Kathryn Statham , Genevieve Carbonatto
Valve destruction and degeneration
- sclerosis/stenosis
- infective endocarditis
- rheumatic heart disease
- aortic valve prolapse.
1. Valve sclerosis / stenosis
2 -3 % of people will develop severe AS after the age of 75. If the leaflets become thick and calcified they are poorly mobile causing them to close incompletely in diastole leading to AR
Severe aortic stenosis due to calcification of the aortic valve is the most common indication for aortic valve replacement in the US and Europe
The following 2 videos show aortic valve stenosis with moderate regurgitation
2. Infective endocarditis
Infective endocarditis causes valve destruction. The vegetations can be pedunculated or sessile. In the clips below, the vegetation is pedunculated and can be seen to flop back into the LV in diastole. This patient presented with acute , severe ART and pulmonary edema. Vegetations can also cause aortic cusp rupture leading to severe catastrophic AR
3. Rheumatic fever
Rheumatic heart disease causes valve deformity as a result of scarring
Leaflets thicken and retract. Commissures fuse, chords thicken and shorten and even fuse causing a “fish mouth” or “buttonhole” appearance. Subsequently the valve may calcify into a rigid structure. The mitral valve is always involved.

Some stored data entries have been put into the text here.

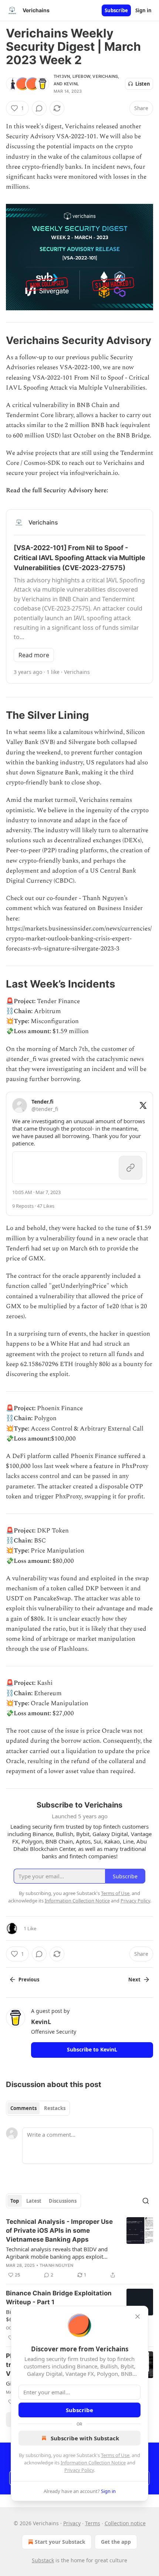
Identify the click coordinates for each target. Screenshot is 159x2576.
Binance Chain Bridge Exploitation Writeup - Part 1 (59, 2297)
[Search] (145, 2200)
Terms (92, 2523)
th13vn (62, 76)
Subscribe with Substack (85, 2438)
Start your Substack (60, 2541)
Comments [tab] (23, 2108)
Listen (142, 83)
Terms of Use (115, 2455)
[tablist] (38, 2108)
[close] (137, 2316)
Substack (43, 2560)
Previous (28, 1979)
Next (134, 1979)
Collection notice (125, 2523)
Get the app (116, 2541)
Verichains (105, 76)
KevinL (71, 83)
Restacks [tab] (54, 2108)
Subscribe (116, 10)
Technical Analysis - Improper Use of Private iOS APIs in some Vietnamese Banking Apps (59, 2230)
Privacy (72, 2523)
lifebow (81, 76)
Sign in (143, 10)
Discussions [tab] (63, 2201)
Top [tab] (14, 2201)
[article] (79, 2248)
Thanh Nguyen (56, 2265)
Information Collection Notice (93, 2462)
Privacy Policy (79, 2470)
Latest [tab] (33, 2201)
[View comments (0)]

The calcification of aortic stenosis with rheumatic heart disease is different from that of degenerative calcified aortic stenosis. Calcification starts at the contact margins of the leaflets rather than the base.
4. Aortic valve prolapse
Aortic valve prolapse can occur with bacterial endocarditis but also with cusp fibrosis and calcification in patients with bicuspid valve disease as in this patient with severe aortic regurgitation.